TEXT SHOWN:
╭──

No relation to Pablo — as far as we know
Colombian drug lord Pablo Escobar died in 1993, but even now, nearly 30 years later, his name remains synonymous with crime. In his time, that never included cybercrime — unless he had his henchmen steal a truckload of AOL installation CDs so customers could snort lines of coke off them, which seems improbable — but the name Escobar is back and attached to an insidious form of malware that can take over your phone and even steal multi-factor authentication (MFA) codes generated by Google’s Authenticator app.
Escobar Android malware isn’t really all that new, reports Bleeping Computer. It’s a jumped-up version of the slightly older Aberebot Android banking trojan, which means someone took Aberebot and taught it some new tricks. In addition to grabbing MFA codes, Bleeping Computer says Escobar can also take “control of the infected Android devices using VNC, recording audio, and taking photos, while also expanding the set of targeted apps for credential theft.”
The malware’s basic functions aren’t that different from many other malicious programs. Once it’s on your device, it will perform an overlay procedure, meaning it shows fake login screens in order to lure the unwary into giving away credentials for a host of money sources like banking apps or crypto wallets. Bleeping Computer says that Escobar is “potent,” however, because it can even find its way around blocked overlays to target a huge list of 190 financial institutions. It will also request numerous permissions from your phone, which if granted will allow Escobar to basically do whatever it damn well pleases. It leverages accessibility functions to grab MFA codes, read messages, even pinpoint your location via GPS.

╰──

TASKS TO PERFORM:
• A. In the article on the Escobar Android malware, what does Bleeping Computer say Escobar can do in addition to grabbing MFA codes? List every capability the article gives.
• B. Extend the article on the Escobar Android malware, starting after its last sentence.

INFORMATION SHOWN:
╭──

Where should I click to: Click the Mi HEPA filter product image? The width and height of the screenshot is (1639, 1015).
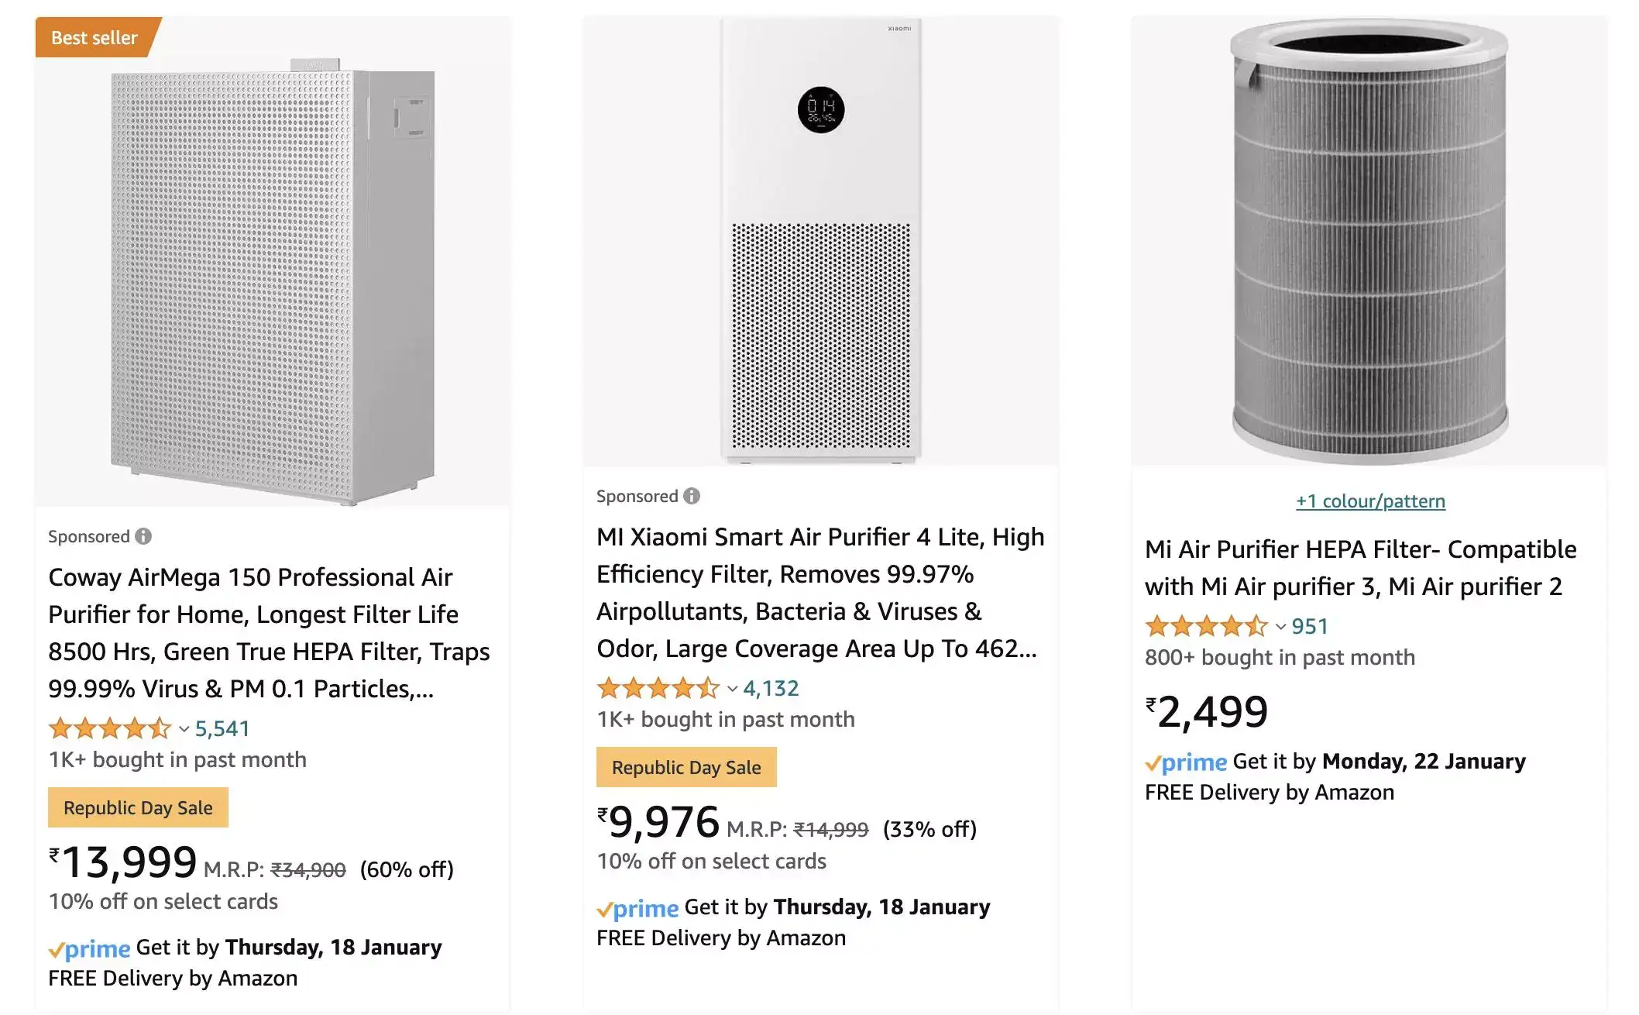[1369, 242]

╰──

ANSWERS GIVEN:
• A.
- Taking control of infected Android devices using VNC
- Recording audio
- Taking photos
- Expanding the set of targeted apps for credential theft

• B.
The malware then sends all that data to its operator’s command and control servers, allowing cyberattackers to pretty much run rampant with whatever they get. Fortunately, Bleeping Computer tells us Escobar has some limits at the moment, including the fact that it costs a few thousand dollars for an operator to obtain in the first place. But it’s versatile and can reportedly find many ways onto a device, from phishing SMS messages to innocent-looking apps on the Play Store.
For now, it’s a good idea to at least double-check and make sure that you have Google Play Protect enabled. Escobar wants your money, and you won’t even get a kilo of blow in return.